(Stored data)

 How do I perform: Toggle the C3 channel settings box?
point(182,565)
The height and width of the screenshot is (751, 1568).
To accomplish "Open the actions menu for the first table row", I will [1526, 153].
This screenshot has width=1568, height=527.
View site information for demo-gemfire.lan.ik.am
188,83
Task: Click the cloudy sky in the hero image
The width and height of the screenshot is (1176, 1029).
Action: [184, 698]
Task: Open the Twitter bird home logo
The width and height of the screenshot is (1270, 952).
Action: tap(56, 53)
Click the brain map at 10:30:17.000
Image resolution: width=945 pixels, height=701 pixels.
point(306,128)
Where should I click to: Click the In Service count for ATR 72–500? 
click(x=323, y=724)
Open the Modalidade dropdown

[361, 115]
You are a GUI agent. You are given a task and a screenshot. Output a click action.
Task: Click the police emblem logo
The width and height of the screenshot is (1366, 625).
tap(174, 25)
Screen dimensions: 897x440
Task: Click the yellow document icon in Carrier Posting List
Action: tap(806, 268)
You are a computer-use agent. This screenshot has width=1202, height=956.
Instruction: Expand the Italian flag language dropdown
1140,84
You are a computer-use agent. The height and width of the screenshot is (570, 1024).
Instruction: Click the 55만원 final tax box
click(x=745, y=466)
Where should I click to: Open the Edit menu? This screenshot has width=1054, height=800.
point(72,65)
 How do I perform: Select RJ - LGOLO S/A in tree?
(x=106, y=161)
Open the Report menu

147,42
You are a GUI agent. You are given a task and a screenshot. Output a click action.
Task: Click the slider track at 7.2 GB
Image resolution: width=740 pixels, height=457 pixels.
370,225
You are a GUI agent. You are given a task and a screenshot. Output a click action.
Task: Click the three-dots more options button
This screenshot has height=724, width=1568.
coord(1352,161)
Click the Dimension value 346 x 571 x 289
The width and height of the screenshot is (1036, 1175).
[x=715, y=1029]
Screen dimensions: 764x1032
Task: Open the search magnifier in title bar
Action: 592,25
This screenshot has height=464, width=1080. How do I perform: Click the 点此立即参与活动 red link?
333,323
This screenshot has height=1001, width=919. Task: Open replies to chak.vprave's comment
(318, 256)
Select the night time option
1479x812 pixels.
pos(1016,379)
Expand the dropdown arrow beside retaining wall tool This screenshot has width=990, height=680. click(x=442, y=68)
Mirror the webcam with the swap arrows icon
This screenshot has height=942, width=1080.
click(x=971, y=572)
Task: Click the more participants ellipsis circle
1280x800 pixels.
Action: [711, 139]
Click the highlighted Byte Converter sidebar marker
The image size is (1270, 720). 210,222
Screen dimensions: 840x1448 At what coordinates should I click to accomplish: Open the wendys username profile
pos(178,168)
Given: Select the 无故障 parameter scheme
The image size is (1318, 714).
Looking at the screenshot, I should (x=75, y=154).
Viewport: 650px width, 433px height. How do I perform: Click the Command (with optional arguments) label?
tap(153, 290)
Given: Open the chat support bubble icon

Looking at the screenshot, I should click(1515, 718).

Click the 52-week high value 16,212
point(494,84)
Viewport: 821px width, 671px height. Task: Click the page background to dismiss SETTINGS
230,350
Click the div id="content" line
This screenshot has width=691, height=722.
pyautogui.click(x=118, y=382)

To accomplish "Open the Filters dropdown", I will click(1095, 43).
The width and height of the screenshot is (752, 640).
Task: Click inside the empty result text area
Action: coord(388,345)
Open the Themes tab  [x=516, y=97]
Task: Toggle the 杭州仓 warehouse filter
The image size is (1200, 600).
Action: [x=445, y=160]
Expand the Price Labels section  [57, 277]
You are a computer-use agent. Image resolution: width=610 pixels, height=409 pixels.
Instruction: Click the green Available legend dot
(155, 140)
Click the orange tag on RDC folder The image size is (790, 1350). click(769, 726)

== WORK REQUIRED ==
Find the line that contains "Given: Open the chat support bubble icon". Repeat it and every line after it, exactly as written, up to and including the last line of the records above.

== EXERCISE SOLUTION ==
Given: Open the chat support bubble icon

Looking at the screenshot, I should click(1515, 718).

Click the 52-week high value 16,212
point(494,84)
Viewport: 821px width, 671px height. Task: Click the page background to dismiss SETTINGS
230,350
Click the div id="content" line
This screenshot has width=691, height=722.
pyautogui.click(x=118, y=382)

To accomplish "Open the Filters dropdown", I will click(1095, 43).
The width and height of the screenshot is (752, 640).
Task: Click inside the empty result text area
Action: coord(388,345)
Open the Themes tab  [x=516, y=97]
Task: Toggle the 杭州仓 warehouse filter
The image size is (1200, 600).
Action: [x=445, y=160]
Expand the Price Labels section  [57, 277]
You are a computer-use agent. Image resolution: width=610 pixels, height=409 pixels.
Instruction: Click the green Available legend dot
(155, 140)
Click the orange tag on RDC folder The image size is (790, 1350). click(769, 726)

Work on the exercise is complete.